RECUERDE El perdón redefine.

 

Repase

Durante las próximas semanas, utilice esta sección para repasar el estudio y considerar cómo se relaciona con su vida.

El perdón es un acto de confianza. Guardar rancor y llevar cuenta de los agravios revela falta de fe en que Dios está de nuestro lado, trabajando para cumplir cada promesa.

  • ¿Hay alguna persona en su vida a quien le resulte difícil perdonar? Si es así, es posible que haya temores que le hagan querer apartarse de ella, como por ejemplo, ¿qué pasaría si me lastima otra vez? ¿Y si nunca cambia? ¿Es possible que nunca recupere lo que perdí? Ponga por escrito sus ansiedades y ore por cada una de ellas. ¿Qué pasaría si deja en manos de Dios esas preocupaciones y confía sus necesidades a Dios?

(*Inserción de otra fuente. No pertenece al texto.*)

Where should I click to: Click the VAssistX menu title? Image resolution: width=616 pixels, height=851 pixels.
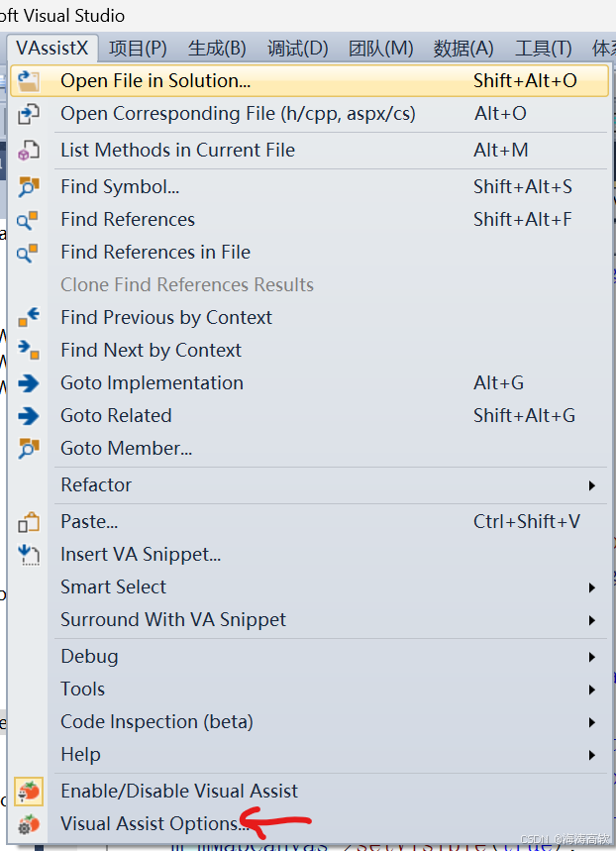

  • En Mateo 6.12, el Señor nos enseña a decir en oración: “Perdónanos nuestras deudas, como también nosotros perdonamos a nuestros deudores”. ¿Qué efecto tiene esto cuando ve el perdonar a los demás con la actitud mental de que también es un pecador necesitado de perdón?

  • En Mateo 6.14, 15, Cristo advierte: “Porque si perdonáis a los hombres sus ofensas, os perdonará también a vosotros vuestro Padre celestial; mas si no perdonáis a los hombres sus ofensas, tampoco vuestro Padre os perdonará vuestras ofensas”. Para algunos, estas palabras pueden parecer una amenaza. Sin embargo, Cristo estaba revelando que Dios no ve el perdón como una transacción independiente. Más bien, lo ve como una experiencia comunitaria destinada a revivir al mismo tiempo nuestra relación con Él y con los demás. ¿De qué manera el ver el perdón como un ejercicio de interconexión cambia su perspectiva en cuanto a los resentimientos personales?

  • Perdonar es confiar, y confiar es ser vulnerable. ¿Qué hace que esto sea difícil en su situación? Puede ser atemorizante hacerlo, pero con la liberación viene la libertad, y esa siempre es la meta de Dios para nuestra vida.